Applying an Integrated System of Cloud Management and Wireless Sensing Network to Green Smart Environments—Green Energy Monitoring on Campus

With increasing urbanization, the application of Internet of things (IoT) technology to city governance has become a trend in architecture, transportation, and healthcare management, making IoT applicable in various domains. This study used IoT to inspect green construction and adopted a front-end sensing system, middle-end wireless transmission, and a back-end multifunctional system structure with cloud management. It integrated civil and electrical engineering to develop environmental monitoring technology and proposed a management information system for the implementation of green engineering. This study collected physical “measurements” of the greening environment on a campus.

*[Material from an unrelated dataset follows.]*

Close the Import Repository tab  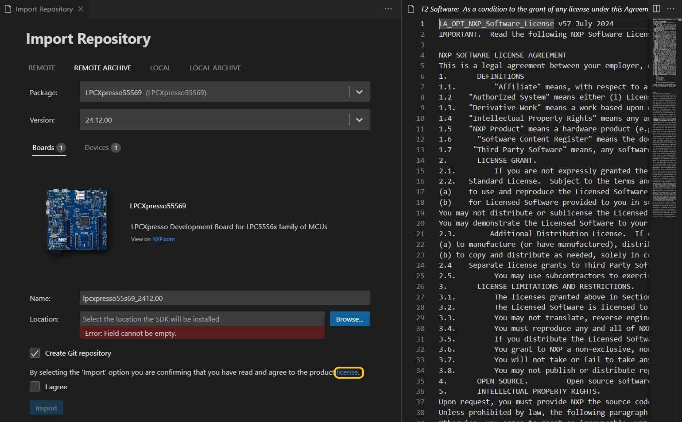pyautogui.click(x=80, y=8)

Ambient temperature and humidity were analyzed to explore the greening and energy-saving benefits of a green roof, a pervious road, and a photovoltaic roof. When the ambient temperature was below 25 °C, the solar panels had an insulation effect on the roof of the building during both 4:00–5:00 and 12:00–13:00, with an optimal insulation effect of 2.45 °C. When the ambient temperature was above 25 °C, the panels had a cooling effect on the roof of the building, whether during 4:00–5:00 or 12:00–13:00, with an optimal cooling effect of 5.77 °C. During the lower temperature period (4:00–5:00), the ecological terrace had an insulation effect on the space beneath, with an effect of approximately 1–3 °C and a mean insulation of 1.95 °C. During the higher temperature period (12:00–13:00), it presented a cooling effect on the space beneath, with an effect of approximately 0.5–9 °C and a mean cooling temperature of 5.16 °C. The cooling effect of the three greening areas on air and ground temperature decreased in the following order: pervious road > photovoltaic roof > ecological terrace.